Eso sí, nunca falta la advertencia: todo se hace “con respeto”. Un respeto que, curiosamente, no se traduce en redistribución, derechos territoriales, en reconocimiento político o económico. Solo en una sensibilidad aromática. En un respeto muy rentable, que encuentra en lo indígena, lo afro, lo místico o lo simbólicamente exótico un catálogo inagotable de productos emocionales para una vida urbana que se siente vacía, pero no tanto como para dejar de monetizar su vacío.

La clave está en el blanqueamiento, no solo de piel sino de sentido. Se limpian los bordes incómodos, se omiten las luchas, se neutraliza lo político. Lo que queda es un objeto cultural sin conflicto, listo para habitar espacios de coworking o para ser tema de conversación en una cena donde todos comparten lo mismo: un deseo profundo de pertenecer a algo sin tener que renunciar a nada.

Y así, lo ancestral se convierte en la nueva decoración de interiores del alma. Un estilo de vida hecho de retazos culturales, de fragmentos de sabiduría reempaquetados con tipografía serif. La mezcla es tan libre como la culpa. Y si hay dudas, se limpia con copal. Mientras tanto, la industria de la moda nacional también hace su parte. Diseñadores iluminados lanzan colecciones “inspiradas en la memoria ancestral”, que es como decir: tomé elementos gráficos de pueblos que no visité, los reinterpreté en lino, y los vendí en una pasarela boutique con personas que parecen europeas de 1.80.

El fenómeno ha llegado tan lejos que incluso algunas instituciones —esas mismas que antes solo creían en los indicadores y el capital humano— han incorporado un nuevo tipo de liderazgo: el guía espiritual con corbata invisible y camisa ancha de algodón “virgen”. Se sienta en la sombra, pero todo lo aprueba. Define qué es correcto, qué es “coherente con el propósito” y qué actividad conecta realmente con el “ser profundo de la organización”. No tiene cargo, pero tiene palabra sagrada y una apetitosa remuneración. Y eso, en ciertos consejos directivos, pesa más que la experiencia gerencial.

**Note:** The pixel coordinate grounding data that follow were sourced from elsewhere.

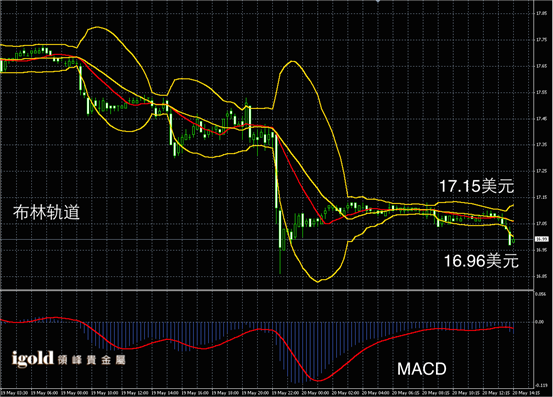Click the tallest upper Bollinger band peak
The width and height of the screenshot is (553, 397).
click(97, 27)
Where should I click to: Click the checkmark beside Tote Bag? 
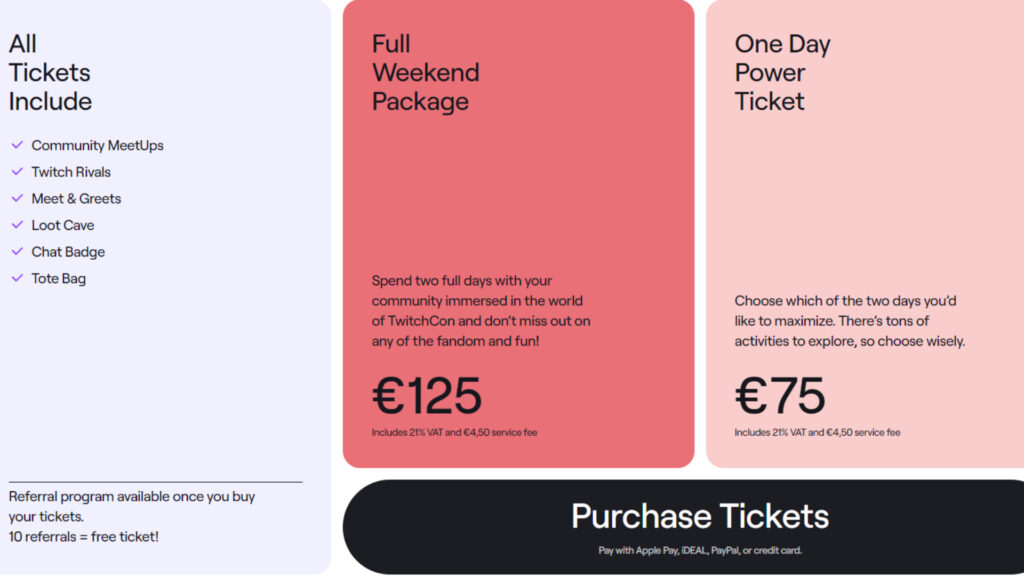tap(16, 278)
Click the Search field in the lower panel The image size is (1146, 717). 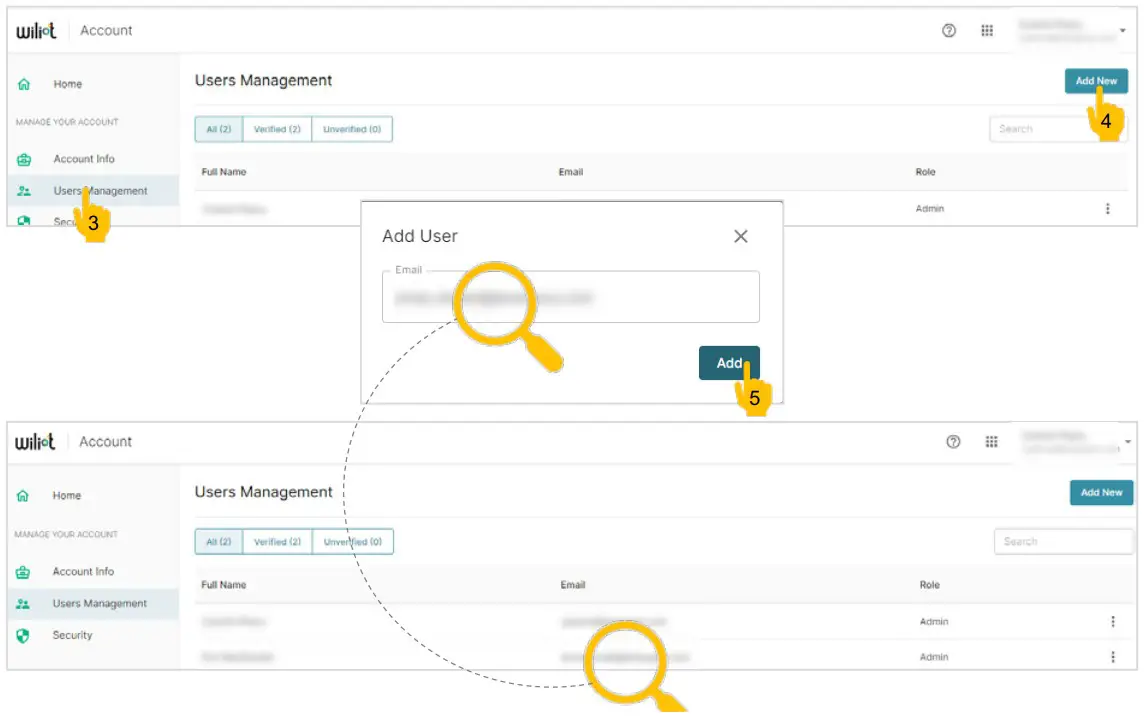pyautogui.click(x=1062, y=542)
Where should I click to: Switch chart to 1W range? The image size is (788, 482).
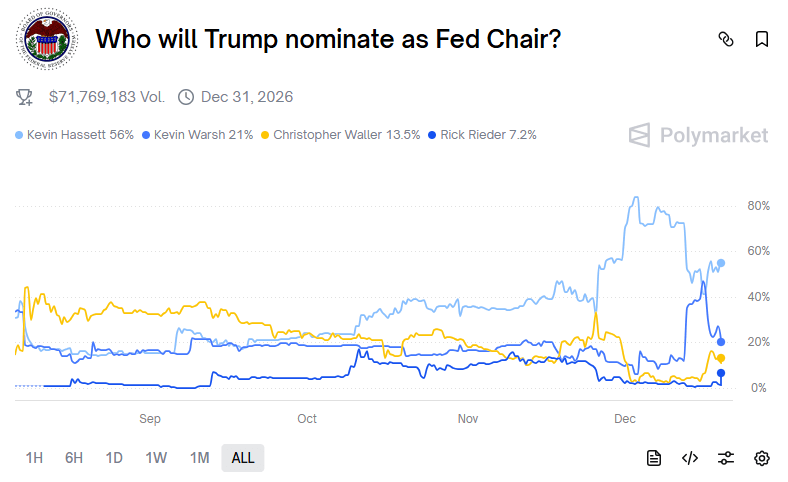click(156, 458)
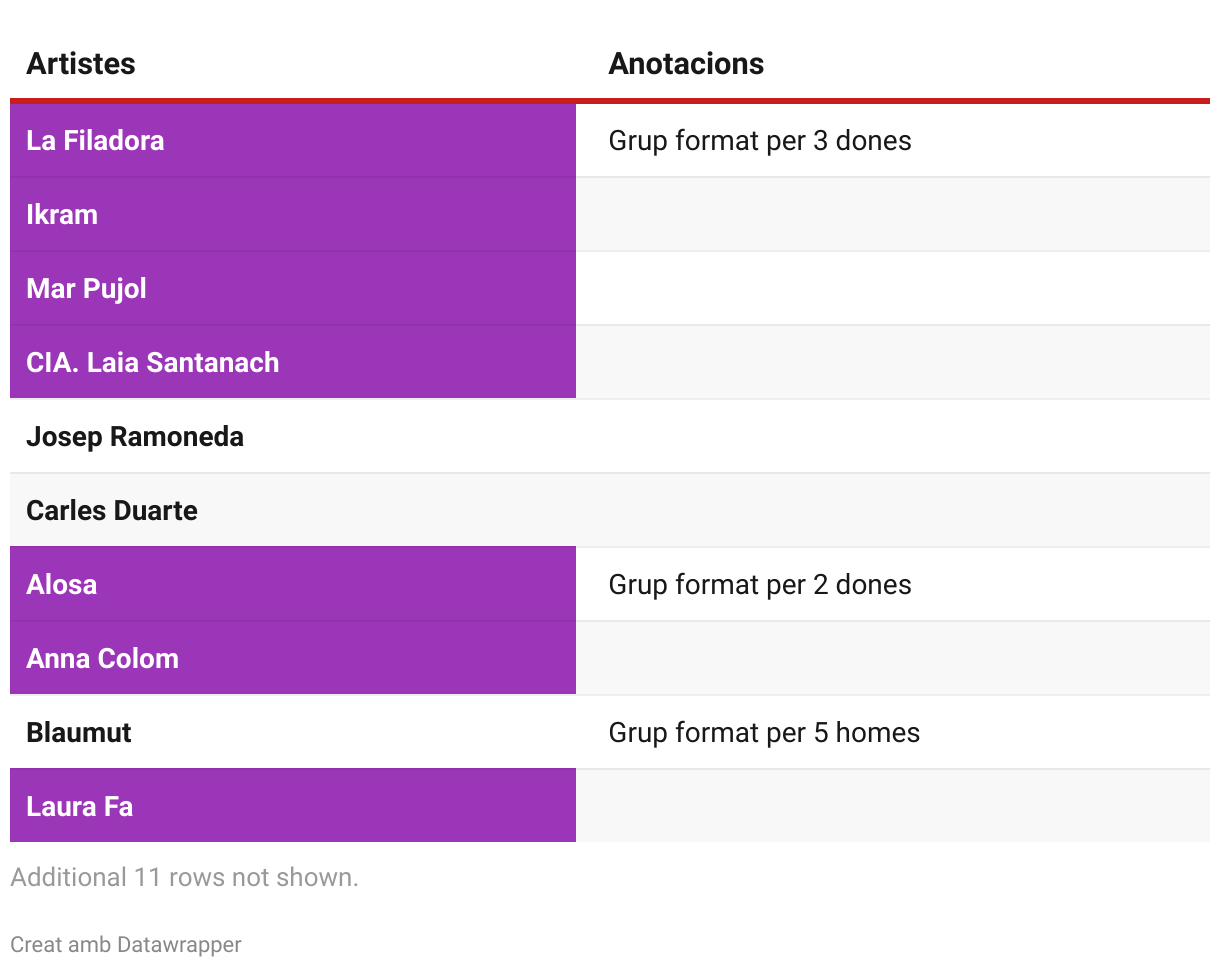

El etnogomelismo avanza, como un algoritmo de bienestar que todo lo suaviza, todo lo armoniza, todo lo reduce a experiencia de usuario. Se cree rebelde, pero es profundamente conservador. Se presenta como alternativa al capitalismo, pero está perfectamente alineado con el mercado. Tiene espíritu crítico, pero solo cuando no incomoda al cliente. Porque al final del día, lo ancestral, en versión etnogomela, debe ser sobre todo útil, aséptico y compartible.

Lo curioso es que, en esta búsqueda de autenticidad, todo termina estandarizado. Las palabras, las ropas, las posturas, los aceites esenciales. Da lo mismo si se trata de una ceremonia maya o un círculo celta: siempre hay un mat de yoga, un ario tocando quena y un fotógrafo capturando el momento “de expansión”. La intención es pura, dicen, pero el resultado es una espiritualidad de catálogo, donde lo único sagrado es la foto. Así seguimos entre canciones, medicina con autotune y sahumerios con diseño escandinavo; construyendo una espiritualidad del consumo donde lo sagrado es un hashtag, lo colectivo, una app de reservas y lo étnico, un nicho de mercado con proyección de crecimiento.